August Simelane of the Swaziland Youth Congress (Swayoco), pointed out that “the Internal Security Bill says that if I wear a t-shirt with a political slogan, I am a terrorist and I can go to jail for up to five years. This is terrorism all right; it is state terrorism”.
The Swaziland Solidarity Network (SSN), formed by Swazi dissidents in exile in South Africa, claimed Makhundu proved “beyond doubt that Swaziland has become a military state”, pointing to the King’s death squads which are part of the regime’s attempts to quash dissent through assassination.
In a statement from its Braamfontein office in South Africa, the SSN claimed that “the regime is striving to bail itself out of the current political dilemma and not to respond to the popular demand for real change.” It also called on the African Union, the new
incarnation of the Organisation of African States (OAS), and the Common-wealth
to isolate Mswati’s dictatorship: “The African Union and its blueprint programme, the New Partnership for Africa’s Development (NEPAD) shall remain a hollow effort unless they reflect a serious determination to part with the past of tolerance for despots and corrupt regimes in the name of ‘respect for sovereignty’. A serious and drastic step must be taken to set a new path for Africa’s forward march, rooted in zero tolerance for human rights abuse, despotism, tyranny, corruption and backwardness.”
Businessmen have warned that the measures could see Swaziland suspended from the US’s African Growth and Opportunities Act (AGOA), which allows African manufacturers access to US markets. Many fear a repetition of the events of 1999, when the government introduced similar repressive legislation which led to Swaziland’s suspension from the Generalised System of Preferences (GSP). One businessman told the UN’s IRIN that “tens of thousands of jobs are coming this year through AGOA, but these
investors will pull out if we lose AGOA. And for what? Because some senile prince is upset when a town boy wear an ANC t-shirt?”
The UK-based Swaziland Solidarity Campaign (SSC) called for Swaziland suspension from the Commonwealth and the freezing of the financial assets of the royal family and government ministers.

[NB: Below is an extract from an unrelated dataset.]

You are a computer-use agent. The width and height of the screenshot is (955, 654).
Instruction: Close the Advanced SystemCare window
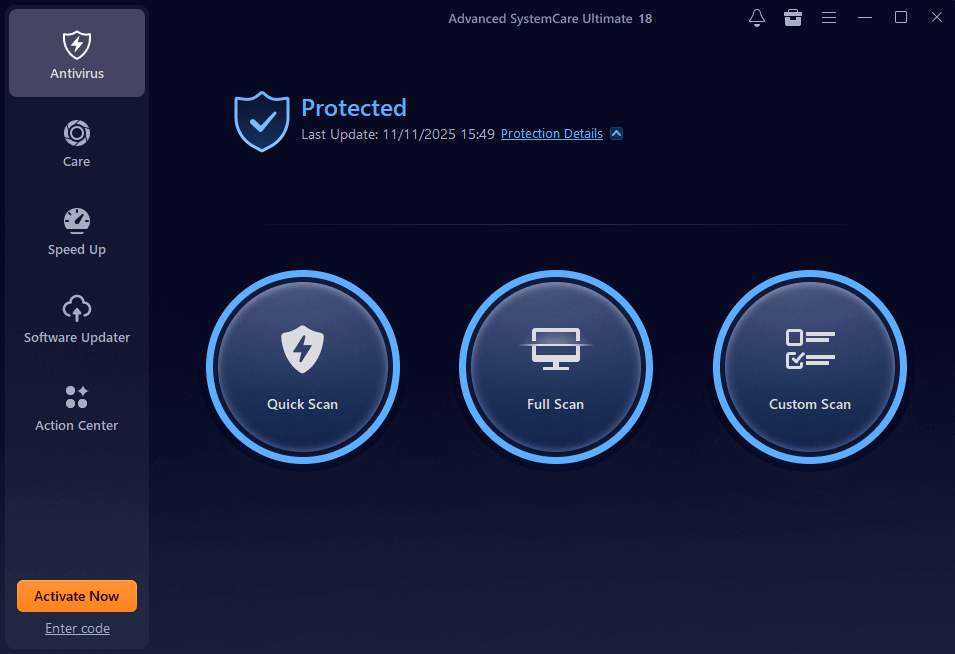coord(935,18)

SSC's co-ordinator, Daniel Brett, said: "The Makhundu is a pre-emptive strike against those who plan to demonstrate against the government’s new constitution, to be unveiled later this year, which is expected to reaffirm the absolute power of the King. If the government goes ahead with the Makhundu, it will isolate itself and the Swazi people from the international community. In trying to outlaw his opponents by making them terrorists, King Mswati is effectively creating a terrorist state in which his subjects are too afraid to raise their voices."